Fnatic celebrate win over NUTURN Gaming at Master 2
Fnatic have gone 8-1 in the lower bracket and are ready for a rematch with Sentinels. Image provided by Riot Games

Erzberger: I want to hit over 1 million but I’ll be realistic and say that we hit around 800k concurrents. If it goes a full five then I think it hits over 1 million but Sentinels haven’t been good on keeping the dramatics going thus far this tournament.

Merchant: The event will easily surpass 700,000 viewers and hopefully be around 900,000 people. However, as the game is a best-of-five, the series is very long so viewership will be in and out, but each LAN in 2021 has had insane viewership and VCT Masters 2 will be no different.

McLaughlin: 750,000 is my estimated peak viewership. The co-streams should help boost the ratings but VALORANT lost a lot of international viewers in Brazil, Korea, Japan and Latin America as their teams exited. The North American and European crowd should help boost the ratings but the lower bracket games on Saturday were overtaken by the Minecraft Championships. Whatever else is popping off on Twitch on the day of the grand finals may leach viewers too.

Alright, enough small talk. North America’s Sentinels against Europe’s Fnatic. Who is winning, what’s the scoreline and who is awarded finals MVP?

Erzberger: I picked Sentinels to win before this event began and not only have they proved me right every step of the way but have “giga gapped” the competition. While I won’t be as cocky to say they’ll run through Iceland without dropping a single map — believe me, I will be insufferable if that somehow happened — I do think they deserve to be solid favorites going into the final. This is a team that gets up for big matches and ShahZaM had an extra day of preparation to get ready for the granddaddy of them all.

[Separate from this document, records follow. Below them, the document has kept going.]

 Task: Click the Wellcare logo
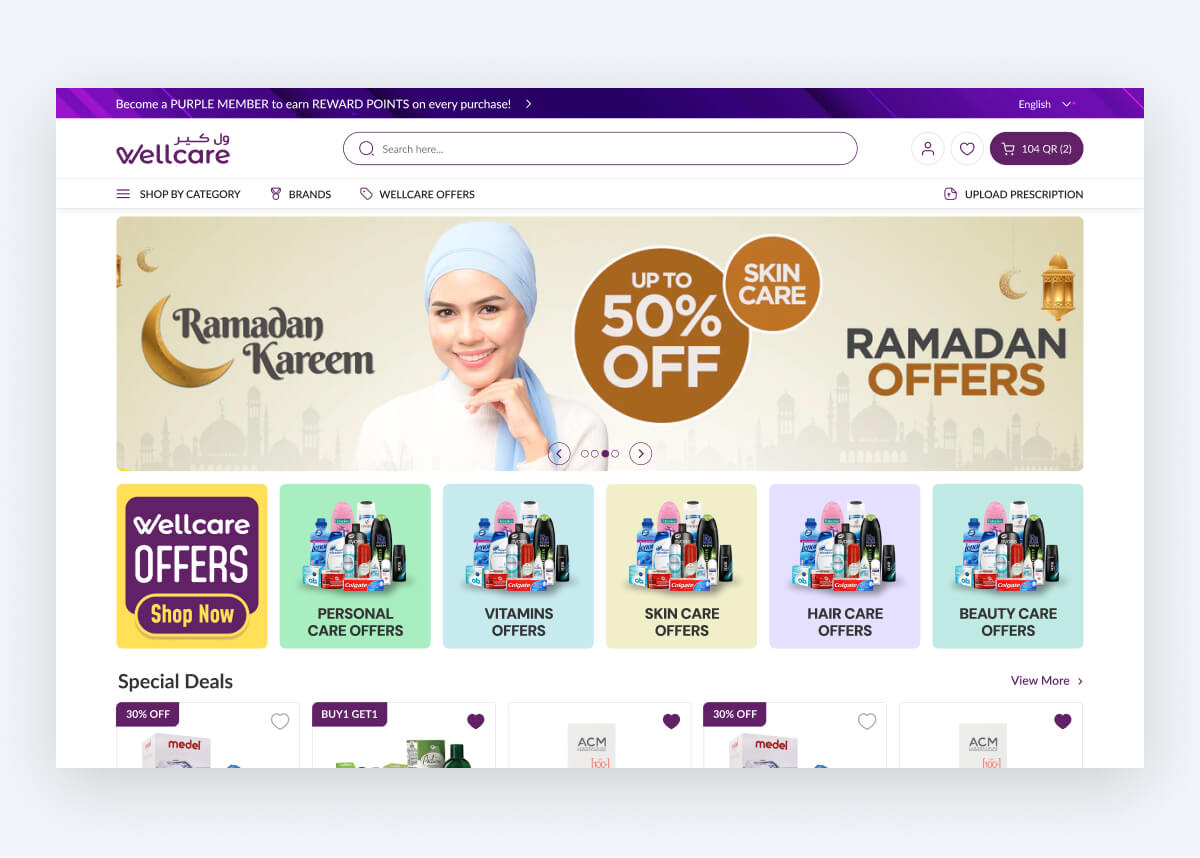point(173,148)
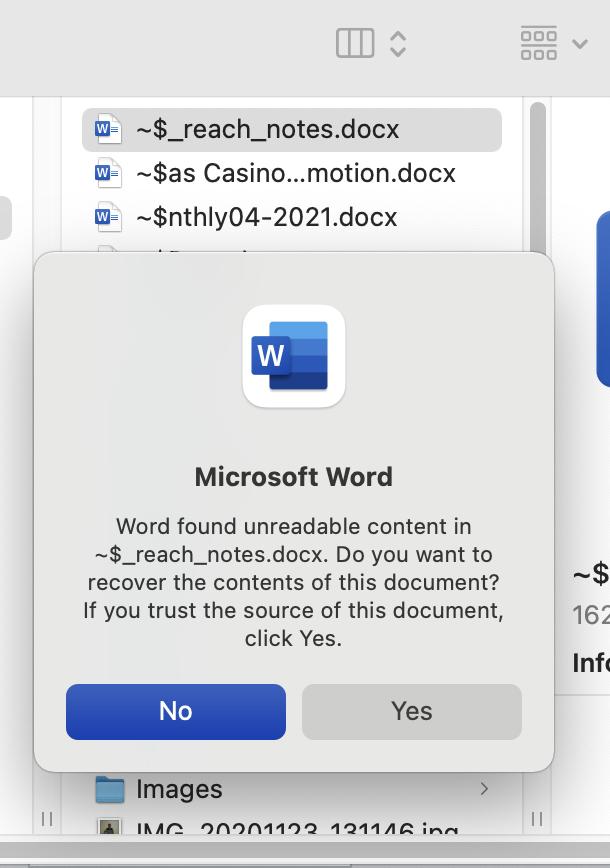Viewport: 610px width, 868px height.
Task: Click the group-by grid icon
Action: tap(539, 43)
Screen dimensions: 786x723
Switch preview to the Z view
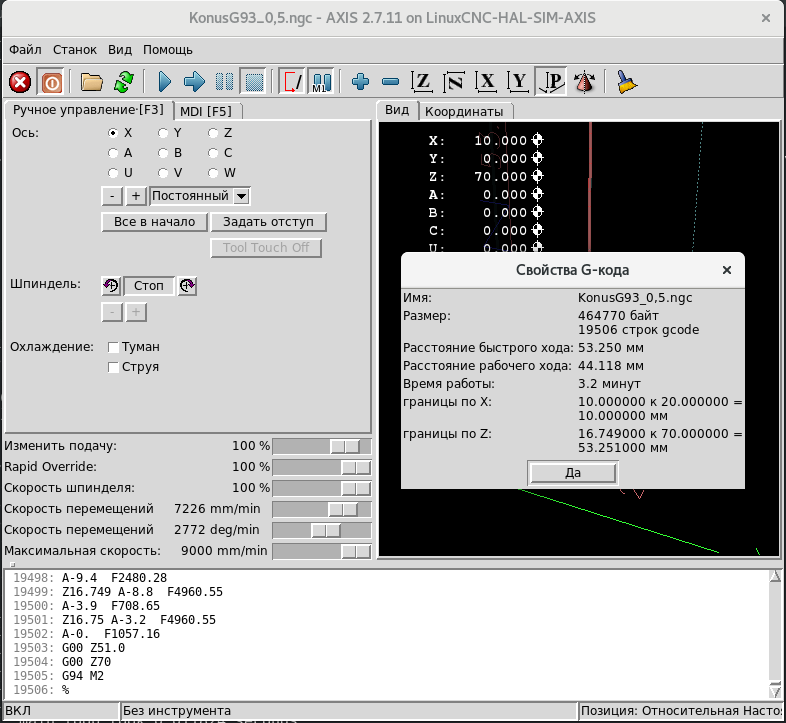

I’m going 3-1 Sentinels with TenZ getting MVP after throwing up 30 kills on the game-deciding map.

Merchant: I think Fnatic will win 3-2. Both teams are insanely talented and have shown why they deserve to be here. While Sentinels have proven how strong they are mentally, Fnatic are used to playing lots of matches in a single day – as shown in their back-to-back victories on day six of the event and in previous events. Best-of-fives are very long and Fnatic will definitely outlast Sentinels.

Appleford: I have my money on Fnatic winning the finals solely because I think it’s time for Sentinels to fall. It’s just like Gonzaga during this year’s March Madness, they were undefeated going into the final and completely choked. Sentinels haven’t lost a map while Fnatic have played the most series at the tournament, gotten more practice, and has had more time to adapt. Fnatic 3-1.

McLaughlin: I’ll go with Sentinels 3-2 and each map will go down to the wire 13-11 across the board. Hearts will be broken and legends will be forged. I want someone to puke from stress, get back on the stage and hit a damn headshot. I don’t want to be able to go to sleep after this final. TenZ and Derke should both drop 80 kills. As for the MVP, I’ll go with Dapr since that guy will probably get a knife kill for the final frag of the series.

I’m predicting the most intense match of VALORANT yet.